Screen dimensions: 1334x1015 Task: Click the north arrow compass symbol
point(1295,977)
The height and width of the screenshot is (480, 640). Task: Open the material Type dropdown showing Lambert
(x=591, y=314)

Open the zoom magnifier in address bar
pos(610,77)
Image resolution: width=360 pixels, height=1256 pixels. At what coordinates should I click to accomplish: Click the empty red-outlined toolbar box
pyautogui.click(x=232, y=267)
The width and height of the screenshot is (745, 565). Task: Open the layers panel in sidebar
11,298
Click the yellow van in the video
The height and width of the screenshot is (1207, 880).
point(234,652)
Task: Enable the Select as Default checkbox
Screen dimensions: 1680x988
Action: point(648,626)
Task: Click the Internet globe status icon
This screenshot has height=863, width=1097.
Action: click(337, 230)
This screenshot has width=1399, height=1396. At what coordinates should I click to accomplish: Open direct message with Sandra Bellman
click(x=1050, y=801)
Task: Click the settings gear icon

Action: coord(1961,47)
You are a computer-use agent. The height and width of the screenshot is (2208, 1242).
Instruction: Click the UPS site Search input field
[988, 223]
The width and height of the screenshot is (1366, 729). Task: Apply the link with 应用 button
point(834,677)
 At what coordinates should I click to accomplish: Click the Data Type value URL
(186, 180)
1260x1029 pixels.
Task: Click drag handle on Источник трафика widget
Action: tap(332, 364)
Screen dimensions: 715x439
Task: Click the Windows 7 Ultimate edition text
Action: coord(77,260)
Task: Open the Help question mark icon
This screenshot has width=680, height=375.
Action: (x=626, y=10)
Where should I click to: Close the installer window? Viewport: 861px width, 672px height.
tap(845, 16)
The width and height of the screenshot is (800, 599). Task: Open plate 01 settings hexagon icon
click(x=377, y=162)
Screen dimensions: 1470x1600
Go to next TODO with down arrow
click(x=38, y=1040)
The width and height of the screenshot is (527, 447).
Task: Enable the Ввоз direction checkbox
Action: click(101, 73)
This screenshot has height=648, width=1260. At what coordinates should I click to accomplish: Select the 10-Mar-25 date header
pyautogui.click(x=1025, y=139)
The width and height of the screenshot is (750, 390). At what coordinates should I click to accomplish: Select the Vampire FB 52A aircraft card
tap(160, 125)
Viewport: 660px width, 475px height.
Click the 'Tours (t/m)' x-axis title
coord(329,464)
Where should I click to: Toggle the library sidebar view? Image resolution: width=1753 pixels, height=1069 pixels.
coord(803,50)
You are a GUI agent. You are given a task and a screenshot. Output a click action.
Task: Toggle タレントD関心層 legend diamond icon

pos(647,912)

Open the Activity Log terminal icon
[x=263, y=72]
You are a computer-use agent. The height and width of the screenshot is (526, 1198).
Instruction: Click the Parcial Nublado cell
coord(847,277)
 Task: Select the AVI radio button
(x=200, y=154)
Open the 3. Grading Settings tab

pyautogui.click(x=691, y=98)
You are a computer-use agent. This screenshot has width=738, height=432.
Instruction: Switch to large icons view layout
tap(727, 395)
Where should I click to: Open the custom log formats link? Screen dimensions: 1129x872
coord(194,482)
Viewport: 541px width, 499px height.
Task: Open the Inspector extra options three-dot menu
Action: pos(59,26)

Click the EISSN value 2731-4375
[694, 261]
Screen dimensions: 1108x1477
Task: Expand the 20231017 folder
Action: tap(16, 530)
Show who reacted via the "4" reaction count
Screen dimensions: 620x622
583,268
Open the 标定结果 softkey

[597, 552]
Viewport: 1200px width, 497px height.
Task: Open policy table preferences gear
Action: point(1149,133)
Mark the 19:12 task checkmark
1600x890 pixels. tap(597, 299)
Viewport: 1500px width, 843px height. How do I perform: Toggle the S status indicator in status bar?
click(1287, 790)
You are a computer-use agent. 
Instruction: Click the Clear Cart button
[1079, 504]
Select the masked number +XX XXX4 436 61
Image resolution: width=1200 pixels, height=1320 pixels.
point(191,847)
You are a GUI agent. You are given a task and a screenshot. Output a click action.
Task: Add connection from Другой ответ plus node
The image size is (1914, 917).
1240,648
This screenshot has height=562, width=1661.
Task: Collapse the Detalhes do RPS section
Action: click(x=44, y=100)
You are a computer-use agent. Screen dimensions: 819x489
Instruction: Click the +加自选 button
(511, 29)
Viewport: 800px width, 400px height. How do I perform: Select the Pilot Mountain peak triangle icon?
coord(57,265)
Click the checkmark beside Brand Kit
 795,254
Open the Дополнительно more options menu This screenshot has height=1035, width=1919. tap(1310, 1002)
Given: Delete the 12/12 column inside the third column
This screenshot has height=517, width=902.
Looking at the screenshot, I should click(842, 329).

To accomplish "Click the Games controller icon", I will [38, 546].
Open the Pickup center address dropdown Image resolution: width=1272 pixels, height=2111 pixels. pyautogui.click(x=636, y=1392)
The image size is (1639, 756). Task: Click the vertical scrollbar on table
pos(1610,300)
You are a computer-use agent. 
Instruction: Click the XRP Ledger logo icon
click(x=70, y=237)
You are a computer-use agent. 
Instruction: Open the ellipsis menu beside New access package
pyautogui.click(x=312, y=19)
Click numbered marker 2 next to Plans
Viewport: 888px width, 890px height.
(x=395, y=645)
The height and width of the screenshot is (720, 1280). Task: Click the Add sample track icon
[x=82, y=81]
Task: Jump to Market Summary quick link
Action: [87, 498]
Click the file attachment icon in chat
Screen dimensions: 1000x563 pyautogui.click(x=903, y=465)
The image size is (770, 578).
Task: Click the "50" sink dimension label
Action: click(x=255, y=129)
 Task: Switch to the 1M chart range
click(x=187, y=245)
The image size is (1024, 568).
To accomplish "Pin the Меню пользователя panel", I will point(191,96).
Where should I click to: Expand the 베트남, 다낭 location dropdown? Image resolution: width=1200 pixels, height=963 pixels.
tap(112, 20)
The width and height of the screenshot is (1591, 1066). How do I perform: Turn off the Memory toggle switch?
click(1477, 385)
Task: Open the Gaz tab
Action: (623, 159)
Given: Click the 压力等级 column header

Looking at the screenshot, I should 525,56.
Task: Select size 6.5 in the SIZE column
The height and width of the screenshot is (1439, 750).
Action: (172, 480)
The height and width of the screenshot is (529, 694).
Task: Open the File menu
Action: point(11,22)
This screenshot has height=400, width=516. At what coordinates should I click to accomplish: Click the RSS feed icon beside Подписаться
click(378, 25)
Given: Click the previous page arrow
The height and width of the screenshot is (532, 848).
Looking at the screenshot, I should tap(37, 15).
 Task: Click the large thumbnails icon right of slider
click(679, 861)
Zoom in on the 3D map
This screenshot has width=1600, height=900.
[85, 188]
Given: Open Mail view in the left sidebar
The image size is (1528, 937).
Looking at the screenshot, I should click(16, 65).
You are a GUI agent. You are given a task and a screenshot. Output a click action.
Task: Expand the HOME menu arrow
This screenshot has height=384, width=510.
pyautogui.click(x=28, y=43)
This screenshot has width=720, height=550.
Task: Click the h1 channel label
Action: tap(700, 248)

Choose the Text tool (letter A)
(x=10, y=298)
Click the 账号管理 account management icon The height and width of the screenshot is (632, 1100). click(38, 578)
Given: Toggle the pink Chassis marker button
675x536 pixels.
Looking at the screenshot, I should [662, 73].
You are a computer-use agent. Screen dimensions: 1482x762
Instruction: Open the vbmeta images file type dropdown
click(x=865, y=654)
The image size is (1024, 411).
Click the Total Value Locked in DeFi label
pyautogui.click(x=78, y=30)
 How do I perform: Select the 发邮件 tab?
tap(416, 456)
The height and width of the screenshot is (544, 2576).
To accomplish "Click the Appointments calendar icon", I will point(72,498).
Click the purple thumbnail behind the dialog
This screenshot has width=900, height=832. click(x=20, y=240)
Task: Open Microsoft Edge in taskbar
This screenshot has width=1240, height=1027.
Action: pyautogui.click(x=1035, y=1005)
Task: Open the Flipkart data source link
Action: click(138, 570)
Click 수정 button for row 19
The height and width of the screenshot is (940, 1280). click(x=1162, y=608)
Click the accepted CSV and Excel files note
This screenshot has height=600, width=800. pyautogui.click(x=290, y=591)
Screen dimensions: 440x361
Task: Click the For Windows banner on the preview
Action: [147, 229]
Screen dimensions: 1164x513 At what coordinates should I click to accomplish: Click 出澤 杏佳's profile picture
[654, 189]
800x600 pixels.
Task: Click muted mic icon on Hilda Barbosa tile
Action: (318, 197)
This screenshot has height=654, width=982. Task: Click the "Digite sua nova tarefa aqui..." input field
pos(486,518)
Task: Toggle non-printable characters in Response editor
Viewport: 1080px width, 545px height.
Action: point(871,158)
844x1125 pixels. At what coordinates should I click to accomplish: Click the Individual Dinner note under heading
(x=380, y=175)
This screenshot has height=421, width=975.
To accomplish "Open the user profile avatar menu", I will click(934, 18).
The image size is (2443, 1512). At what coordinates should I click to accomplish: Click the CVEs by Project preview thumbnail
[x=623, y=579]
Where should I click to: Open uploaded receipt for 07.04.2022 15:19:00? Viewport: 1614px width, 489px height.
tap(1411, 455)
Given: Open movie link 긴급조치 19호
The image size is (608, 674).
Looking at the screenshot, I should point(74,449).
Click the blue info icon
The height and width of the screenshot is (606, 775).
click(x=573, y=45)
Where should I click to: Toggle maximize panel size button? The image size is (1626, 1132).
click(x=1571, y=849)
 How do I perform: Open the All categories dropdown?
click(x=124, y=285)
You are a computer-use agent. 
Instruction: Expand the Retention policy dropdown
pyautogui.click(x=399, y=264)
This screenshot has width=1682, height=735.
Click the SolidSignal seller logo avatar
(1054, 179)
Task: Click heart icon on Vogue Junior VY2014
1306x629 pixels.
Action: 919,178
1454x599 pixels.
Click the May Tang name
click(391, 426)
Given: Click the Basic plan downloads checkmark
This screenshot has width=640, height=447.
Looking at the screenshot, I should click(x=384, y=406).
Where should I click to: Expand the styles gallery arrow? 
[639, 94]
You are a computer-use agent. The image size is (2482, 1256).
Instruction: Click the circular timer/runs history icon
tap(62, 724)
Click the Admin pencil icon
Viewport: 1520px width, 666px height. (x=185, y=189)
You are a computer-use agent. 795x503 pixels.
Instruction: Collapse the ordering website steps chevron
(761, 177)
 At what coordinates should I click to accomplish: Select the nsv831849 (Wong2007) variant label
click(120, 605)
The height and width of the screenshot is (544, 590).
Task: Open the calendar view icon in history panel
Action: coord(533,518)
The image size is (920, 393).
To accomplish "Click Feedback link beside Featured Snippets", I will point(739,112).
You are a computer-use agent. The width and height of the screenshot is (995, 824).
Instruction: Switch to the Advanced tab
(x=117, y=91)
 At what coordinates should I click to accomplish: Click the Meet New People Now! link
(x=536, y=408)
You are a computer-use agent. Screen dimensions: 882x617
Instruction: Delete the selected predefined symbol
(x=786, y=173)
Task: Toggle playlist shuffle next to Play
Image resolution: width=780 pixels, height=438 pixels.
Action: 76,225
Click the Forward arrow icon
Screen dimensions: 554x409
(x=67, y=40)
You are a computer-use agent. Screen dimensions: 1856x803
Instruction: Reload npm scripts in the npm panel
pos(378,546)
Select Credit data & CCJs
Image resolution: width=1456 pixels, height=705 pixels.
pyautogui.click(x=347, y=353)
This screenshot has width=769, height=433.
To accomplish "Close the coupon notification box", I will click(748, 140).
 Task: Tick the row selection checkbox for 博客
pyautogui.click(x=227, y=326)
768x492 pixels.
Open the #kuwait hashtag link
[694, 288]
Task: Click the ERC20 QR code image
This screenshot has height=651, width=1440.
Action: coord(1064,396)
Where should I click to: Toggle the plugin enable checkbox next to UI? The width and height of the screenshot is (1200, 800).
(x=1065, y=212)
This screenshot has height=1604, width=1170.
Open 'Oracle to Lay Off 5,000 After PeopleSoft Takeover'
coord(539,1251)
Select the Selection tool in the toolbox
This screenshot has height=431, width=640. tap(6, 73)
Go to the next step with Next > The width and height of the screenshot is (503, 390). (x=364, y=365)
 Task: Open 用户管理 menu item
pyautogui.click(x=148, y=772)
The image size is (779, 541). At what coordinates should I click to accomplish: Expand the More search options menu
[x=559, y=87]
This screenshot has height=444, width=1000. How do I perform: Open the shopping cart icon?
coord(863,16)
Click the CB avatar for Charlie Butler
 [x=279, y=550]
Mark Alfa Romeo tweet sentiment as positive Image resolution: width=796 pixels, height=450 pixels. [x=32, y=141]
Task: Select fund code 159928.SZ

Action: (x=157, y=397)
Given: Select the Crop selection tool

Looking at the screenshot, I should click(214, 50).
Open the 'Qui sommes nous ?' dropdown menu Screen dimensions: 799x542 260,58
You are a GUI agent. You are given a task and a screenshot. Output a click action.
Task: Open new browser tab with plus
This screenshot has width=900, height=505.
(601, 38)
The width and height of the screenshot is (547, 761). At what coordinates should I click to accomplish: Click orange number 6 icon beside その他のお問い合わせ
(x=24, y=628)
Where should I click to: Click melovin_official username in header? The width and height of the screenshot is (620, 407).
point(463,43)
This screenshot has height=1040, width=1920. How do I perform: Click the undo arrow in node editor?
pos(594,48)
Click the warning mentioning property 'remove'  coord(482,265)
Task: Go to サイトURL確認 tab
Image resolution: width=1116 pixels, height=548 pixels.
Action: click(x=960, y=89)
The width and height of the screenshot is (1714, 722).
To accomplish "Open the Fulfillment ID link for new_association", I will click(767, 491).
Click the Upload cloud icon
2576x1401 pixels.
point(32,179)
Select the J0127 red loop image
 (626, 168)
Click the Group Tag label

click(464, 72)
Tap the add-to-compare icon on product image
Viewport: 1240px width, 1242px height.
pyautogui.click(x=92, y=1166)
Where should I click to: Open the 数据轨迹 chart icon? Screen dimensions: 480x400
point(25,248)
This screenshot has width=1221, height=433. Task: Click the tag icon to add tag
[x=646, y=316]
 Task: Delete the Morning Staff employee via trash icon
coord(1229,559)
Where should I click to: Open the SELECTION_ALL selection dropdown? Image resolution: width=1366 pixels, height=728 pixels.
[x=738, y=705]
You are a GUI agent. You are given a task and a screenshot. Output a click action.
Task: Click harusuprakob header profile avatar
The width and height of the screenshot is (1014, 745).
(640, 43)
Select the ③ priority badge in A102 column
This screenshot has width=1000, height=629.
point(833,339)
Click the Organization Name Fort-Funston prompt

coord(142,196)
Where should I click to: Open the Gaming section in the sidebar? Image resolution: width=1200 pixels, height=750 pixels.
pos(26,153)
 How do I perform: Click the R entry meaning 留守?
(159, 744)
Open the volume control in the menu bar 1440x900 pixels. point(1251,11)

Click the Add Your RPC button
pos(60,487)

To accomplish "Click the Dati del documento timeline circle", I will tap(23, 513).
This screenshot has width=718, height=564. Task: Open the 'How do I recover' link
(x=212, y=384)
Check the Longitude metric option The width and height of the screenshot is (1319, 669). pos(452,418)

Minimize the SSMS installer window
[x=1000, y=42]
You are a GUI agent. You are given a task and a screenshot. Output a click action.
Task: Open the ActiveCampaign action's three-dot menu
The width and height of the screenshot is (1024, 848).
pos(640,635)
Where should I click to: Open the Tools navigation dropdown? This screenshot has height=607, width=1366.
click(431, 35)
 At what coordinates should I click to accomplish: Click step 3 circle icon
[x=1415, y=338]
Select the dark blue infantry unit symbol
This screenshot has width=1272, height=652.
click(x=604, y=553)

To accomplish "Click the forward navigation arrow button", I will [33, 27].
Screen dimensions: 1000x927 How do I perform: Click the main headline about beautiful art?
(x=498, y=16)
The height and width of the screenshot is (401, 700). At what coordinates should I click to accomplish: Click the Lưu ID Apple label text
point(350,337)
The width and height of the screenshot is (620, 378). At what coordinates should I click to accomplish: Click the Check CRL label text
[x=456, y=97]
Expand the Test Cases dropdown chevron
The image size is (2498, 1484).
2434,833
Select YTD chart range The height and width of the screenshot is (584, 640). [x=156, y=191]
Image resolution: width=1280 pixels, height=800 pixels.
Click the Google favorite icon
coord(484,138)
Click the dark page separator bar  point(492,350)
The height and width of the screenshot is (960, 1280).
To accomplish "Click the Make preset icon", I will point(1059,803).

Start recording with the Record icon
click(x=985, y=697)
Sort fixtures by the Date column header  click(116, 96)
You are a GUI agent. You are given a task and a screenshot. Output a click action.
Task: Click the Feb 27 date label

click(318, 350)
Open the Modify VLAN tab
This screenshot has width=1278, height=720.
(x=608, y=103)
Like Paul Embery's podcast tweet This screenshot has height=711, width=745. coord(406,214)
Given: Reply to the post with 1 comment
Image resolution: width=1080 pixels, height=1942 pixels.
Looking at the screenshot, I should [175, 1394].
--------------------
- WHAT YOU WILL DO
Please give an exact copy of the lines above, beginning with the line containing "Click the May Tang name" and running through the line containing "Task: Toggle playlist shuffle next to Play", and of no other lines.

- YOUR SOLUTION
Click the May Tang name
click(391, 426)
Given: Click the Basic plan downloads checkmark
This screenshot has width=640, height=447.
Looking at the screenshot, I should click(x=384, y=406).
Where should I click to: Expand the styles gallery arrow? 
[639, 94]
You are a computer-use agent. The image size is (2482, 1256).
Instruction: Click the circular timer/runs history icon
tap(62, 724)
Click the Admin pencil icon
Viewport: 1520px width, 666px height. (x=185, y=189)
You are a computer-use agent. 795x503 pixels.
Instruction: Collapse the ordering website steps chevron
(761, 177)
 At what coordinates should I click to accomplish: Select the nsv831849 (Wong2007) variant label
click(120, 605)
The height and width of the screenshot is (544, 590).
Task: Open the calendar view icon in history panel
Action: coord(533,518)
The image size is (920, 393).
To accomplish "Click Feedback link beside Featured Snippets", I will point(739,112).
You are a computer-use agent. The width and height of the screenshot is (995, 824).
Instruction: Switch to the Advanced tab
(x=117, y=91)
 At what coordinates should I click to accomplish: Click the Meet New People Now! link
(x=536, y=408)
You are a computer-use agent. Screen dimensions: 882x617
Instruction: Delete the selected predefined symbol
(x=786, y=173)
Task: Toggle playlist shuffle next to Play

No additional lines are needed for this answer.